PROBLEM DETAILS: Rewrite the part of the data that opens with the line containing "You are a computer-use agent. Screen" and closes with the line containing "point(850,401)", changing "Cancel" to "Close" and keeping everything else the same. Return only those lines.

Dataset entries:

--- begin ---

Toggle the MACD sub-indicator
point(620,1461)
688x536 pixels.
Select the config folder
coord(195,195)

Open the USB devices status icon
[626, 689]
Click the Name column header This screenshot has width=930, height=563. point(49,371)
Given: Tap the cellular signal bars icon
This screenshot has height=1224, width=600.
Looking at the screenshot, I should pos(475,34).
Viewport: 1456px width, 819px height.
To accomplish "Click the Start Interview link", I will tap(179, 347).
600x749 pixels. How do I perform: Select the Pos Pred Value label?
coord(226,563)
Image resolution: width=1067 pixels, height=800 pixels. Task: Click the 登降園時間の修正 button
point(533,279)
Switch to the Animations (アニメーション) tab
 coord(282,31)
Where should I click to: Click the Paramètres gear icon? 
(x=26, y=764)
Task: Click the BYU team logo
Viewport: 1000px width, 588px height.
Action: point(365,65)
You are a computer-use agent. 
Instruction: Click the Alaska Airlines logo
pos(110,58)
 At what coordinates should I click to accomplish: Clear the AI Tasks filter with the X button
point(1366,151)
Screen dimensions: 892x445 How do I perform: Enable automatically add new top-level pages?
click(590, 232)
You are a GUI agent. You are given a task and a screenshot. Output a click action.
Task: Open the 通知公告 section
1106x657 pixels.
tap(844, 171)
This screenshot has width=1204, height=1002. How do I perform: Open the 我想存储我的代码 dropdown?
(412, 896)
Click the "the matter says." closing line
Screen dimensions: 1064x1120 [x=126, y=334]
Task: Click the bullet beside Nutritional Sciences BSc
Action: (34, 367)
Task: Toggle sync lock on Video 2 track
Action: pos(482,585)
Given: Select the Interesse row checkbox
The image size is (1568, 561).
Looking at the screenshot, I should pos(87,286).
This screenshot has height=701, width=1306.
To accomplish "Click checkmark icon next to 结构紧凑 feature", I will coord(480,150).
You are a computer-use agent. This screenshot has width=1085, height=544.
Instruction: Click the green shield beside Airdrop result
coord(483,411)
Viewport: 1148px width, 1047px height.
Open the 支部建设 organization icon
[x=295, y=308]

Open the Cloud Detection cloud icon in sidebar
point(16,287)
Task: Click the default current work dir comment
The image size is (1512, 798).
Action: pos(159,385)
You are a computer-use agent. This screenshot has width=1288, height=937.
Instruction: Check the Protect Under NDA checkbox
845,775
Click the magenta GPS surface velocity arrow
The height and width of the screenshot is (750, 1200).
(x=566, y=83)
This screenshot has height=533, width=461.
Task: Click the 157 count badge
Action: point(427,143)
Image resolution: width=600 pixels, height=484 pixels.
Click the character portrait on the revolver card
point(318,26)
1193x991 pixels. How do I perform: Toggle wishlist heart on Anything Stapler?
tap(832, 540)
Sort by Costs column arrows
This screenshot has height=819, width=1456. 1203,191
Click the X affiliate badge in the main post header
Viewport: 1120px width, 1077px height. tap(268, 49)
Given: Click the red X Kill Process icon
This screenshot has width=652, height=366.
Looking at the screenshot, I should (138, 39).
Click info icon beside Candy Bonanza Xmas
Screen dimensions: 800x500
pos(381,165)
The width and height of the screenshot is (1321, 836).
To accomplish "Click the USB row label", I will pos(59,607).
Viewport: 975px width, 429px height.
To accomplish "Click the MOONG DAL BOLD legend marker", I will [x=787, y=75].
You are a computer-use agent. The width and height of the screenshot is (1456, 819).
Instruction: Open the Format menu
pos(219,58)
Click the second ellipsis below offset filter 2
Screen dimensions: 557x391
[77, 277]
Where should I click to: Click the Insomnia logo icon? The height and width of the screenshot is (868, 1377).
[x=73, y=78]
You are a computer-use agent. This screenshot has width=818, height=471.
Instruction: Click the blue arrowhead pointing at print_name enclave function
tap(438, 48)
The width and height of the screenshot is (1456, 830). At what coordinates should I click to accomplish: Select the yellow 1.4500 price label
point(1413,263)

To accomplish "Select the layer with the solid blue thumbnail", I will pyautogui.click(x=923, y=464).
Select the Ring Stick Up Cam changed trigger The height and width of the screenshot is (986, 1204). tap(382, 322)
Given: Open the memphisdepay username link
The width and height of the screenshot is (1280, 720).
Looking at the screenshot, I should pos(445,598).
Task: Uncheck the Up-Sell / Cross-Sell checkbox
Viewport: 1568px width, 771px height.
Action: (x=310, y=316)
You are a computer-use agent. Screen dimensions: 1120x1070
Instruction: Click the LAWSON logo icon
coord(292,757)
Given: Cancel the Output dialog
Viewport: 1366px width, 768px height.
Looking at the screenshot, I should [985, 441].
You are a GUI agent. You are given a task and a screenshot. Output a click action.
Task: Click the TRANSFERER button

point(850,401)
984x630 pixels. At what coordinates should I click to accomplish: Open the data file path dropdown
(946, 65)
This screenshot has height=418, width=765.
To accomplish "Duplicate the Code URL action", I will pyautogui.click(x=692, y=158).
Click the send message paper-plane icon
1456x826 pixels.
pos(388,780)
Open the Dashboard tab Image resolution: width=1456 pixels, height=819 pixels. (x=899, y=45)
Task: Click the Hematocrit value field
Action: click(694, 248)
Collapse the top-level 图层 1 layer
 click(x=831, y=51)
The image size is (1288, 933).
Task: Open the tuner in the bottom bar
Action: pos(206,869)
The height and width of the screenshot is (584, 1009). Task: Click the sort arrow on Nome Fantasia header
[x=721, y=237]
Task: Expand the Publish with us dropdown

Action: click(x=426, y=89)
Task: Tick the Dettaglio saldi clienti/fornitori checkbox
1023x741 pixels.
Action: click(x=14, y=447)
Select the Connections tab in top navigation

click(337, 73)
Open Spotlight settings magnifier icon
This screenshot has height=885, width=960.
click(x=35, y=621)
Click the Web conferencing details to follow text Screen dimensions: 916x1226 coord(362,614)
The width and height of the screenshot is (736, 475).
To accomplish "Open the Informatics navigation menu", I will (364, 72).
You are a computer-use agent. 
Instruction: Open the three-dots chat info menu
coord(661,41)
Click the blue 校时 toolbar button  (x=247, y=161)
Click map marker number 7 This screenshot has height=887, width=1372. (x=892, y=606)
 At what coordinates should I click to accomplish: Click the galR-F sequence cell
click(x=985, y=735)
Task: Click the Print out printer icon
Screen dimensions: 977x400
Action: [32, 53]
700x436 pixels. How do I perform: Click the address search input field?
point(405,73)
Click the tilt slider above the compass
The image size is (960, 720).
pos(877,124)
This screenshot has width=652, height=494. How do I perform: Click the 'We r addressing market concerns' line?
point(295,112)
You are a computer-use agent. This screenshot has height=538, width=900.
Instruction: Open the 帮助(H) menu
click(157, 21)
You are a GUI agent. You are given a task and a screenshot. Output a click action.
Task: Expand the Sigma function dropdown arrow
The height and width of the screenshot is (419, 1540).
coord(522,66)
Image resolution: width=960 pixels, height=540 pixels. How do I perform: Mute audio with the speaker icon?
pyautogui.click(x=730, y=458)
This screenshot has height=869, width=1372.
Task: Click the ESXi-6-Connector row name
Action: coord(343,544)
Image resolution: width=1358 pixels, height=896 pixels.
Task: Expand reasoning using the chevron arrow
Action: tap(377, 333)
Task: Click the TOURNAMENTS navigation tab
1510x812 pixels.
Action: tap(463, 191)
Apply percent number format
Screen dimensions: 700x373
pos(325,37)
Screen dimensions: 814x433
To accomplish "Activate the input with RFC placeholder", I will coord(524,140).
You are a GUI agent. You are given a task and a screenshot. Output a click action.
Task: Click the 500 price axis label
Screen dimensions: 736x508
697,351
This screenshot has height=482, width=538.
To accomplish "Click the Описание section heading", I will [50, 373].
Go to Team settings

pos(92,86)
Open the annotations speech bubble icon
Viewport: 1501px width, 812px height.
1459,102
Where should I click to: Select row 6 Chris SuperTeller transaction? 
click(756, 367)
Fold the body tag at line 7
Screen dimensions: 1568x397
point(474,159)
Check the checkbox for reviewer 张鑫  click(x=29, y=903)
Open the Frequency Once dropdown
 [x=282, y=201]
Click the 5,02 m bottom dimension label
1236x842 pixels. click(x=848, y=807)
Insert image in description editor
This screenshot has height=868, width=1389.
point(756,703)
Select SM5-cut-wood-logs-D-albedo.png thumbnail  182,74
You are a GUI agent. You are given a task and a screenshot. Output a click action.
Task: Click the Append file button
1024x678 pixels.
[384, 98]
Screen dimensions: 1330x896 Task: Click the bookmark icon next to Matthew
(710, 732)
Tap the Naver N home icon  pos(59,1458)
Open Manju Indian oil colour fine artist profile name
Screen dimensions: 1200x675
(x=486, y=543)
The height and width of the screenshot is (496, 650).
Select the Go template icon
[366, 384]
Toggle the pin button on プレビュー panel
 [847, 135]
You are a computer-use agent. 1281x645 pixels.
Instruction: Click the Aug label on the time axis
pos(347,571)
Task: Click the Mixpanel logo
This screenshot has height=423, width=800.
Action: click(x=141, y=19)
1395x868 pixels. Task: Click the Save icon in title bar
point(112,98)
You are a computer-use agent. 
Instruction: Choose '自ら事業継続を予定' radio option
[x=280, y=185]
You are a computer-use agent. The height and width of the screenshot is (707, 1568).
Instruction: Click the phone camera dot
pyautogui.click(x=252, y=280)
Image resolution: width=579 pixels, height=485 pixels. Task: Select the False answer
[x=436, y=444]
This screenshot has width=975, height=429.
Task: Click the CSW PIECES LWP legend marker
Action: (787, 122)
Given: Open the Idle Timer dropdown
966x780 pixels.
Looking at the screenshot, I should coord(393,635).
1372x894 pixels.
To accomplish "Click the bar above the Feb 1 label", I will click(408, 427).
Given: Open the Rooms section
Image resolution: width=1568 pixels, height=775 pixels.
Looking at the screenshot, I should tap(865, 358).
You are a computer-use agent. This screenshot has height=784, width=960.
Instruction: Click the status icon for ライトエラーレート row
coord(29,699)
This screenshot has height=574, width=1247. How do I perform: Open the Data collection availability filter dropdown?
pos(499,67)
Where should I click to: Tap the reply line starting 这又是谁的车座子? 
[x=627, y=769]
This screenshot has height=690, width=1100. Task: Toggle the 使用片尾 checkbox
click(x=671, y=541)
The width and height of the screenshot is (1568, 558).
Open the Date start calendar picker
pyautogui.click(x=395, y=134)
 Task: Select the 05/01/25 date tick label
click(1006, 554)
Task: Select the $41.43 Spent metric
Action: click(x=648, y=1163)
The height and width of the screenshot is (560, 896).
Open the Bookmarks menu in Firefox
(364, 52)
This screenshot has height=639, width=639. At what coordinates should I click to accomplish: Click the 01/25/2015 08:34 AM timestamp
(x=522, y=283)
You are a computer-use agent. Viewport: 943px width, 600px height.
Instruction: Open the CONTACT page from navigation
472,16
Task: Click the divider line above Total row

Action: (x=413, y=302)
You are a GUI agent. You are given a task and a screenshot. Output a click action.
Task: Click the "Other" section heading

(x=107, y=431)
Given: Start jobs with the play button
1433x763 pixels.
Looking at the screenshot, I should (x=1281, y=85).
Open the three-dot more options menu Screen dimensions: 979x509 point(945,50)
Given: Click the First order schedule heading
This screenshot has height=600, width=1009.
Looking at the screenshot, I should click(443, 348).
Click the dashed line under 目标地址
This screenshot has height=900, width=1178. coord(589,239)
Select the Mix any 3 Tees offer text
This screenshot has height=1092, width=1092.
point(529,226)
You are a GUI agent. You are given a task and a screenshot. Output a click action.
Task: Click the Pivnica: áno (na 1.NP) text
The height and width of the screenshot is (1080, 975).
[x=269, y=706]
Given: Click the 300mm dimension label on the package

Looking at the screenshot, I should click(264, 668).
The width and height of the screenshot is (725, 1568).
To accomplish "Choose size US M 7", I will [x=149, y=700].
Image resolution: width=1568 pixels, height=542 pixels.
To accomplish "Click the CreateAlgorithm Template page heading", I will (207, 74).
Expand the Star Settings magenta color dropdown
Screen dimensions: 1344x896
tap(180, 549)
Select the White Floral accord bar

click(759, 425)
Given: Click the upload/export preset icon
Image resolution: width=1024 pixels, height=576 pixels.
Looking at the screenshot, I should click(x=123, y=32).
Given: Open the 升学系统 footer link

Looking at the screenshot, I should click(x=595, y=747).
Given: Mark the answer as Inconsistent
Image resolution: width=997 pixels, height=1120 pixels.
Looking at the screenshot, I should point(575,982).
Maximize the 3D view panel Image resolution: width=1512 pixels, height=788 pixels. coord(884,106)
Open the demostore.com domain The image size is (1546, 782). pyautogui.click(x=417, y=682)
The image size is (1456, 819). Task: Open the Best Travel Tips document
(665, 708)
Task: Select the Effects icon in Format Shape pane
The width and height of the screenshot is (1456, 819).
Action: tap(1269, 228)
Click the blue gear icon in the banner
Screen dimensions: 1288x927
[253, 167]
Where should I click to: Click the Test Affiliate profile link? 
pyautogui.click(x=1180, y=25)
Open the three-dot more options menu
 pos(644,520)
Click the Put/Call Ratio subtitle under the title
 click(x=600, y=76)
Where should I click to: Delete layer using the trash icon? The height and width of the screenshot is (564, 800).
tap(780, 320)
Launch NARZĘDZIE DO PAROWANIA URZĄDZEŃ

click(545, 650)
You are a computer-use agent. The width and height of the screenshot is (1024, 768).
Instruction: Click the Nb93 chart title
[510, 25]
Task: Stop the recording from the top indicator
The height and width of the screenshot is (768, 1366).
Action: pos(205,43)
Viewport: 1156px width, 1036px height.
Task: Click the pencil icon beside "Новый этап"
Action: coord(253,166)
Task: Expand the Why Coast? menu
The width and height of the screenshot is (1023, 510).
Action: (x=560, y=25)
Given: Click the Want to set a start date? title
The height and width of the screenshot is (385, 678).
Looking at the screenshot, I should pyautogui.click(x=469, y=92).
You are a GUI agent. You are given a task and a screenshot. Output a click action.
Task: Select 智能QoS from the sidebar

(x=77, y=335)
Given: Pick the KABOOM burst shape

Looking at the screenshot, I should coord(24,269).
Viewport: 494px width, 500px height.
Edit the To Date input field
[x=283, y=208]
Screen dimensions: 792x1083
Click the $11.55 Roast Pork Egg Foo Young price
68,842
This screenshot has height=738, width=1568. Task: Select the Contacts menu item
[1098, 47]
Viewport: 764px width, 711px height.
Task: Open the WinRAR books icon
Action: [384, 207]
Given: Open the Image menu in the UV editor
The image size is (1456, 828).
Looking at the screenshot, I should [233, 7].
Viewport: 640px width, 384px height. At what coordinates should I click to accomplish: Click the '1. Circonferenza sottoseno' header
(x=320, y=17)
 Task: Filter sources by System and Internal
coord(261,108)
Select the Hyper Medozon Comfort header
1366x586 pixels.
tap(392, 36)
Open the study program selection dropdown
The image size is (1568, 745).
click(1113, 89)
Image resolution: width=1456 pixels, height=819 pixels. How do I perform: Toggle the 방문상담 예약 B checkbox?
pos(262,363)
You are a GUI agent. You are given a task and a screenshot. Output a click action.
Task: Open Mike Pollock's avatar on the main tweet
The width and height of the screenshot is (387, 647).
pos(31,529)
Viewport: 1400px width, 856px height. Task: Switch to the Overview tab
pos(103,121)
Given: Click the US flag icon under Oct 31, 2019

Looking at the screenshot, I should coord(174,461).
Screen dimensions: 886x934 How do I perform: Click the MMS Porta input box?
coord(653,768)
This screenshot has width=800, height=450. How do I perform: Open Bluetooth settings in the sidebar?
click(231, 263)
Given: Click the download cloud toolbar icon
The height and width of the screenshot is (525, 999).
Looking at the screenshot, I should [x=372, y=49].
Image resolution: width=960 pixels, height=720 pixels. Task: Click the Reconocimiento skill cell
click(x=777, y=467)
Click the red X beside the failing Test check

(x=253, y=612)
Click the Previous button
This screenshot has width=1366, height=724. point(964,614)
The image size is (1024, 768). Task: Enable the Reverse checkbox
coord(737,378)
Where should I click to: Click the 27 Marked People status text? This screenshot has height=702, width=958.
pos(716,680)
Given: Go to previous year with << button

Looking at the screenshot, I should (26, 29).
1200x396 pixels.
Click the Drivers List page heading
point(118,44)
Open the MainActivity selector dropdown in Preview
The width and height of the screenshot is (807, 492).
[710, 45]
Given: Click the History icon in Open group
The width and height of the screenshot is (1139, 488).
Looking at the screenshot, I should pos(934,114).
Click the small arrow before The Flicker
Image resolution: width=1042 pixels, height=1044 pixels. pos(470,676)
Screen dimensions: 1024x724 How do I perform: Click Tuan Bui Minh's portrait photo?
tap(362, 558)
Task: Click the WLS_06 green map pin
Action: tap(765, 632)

--- end ---

PROBLEM SOLUTION:
You are a computer-use agent. Screen dimensions: 1120x1070
Instruction: Click the LAWSON logo icon
coord(292,757)
Given: Close the Output dialog
Viewport: 1366px width, 768px height.
Looking at the screenshot, I should [985, 441].
You are a GUI agent. You are given a task and a screenshot. Output a click action.
Task: Click the TRANSFERER button

point(850,401)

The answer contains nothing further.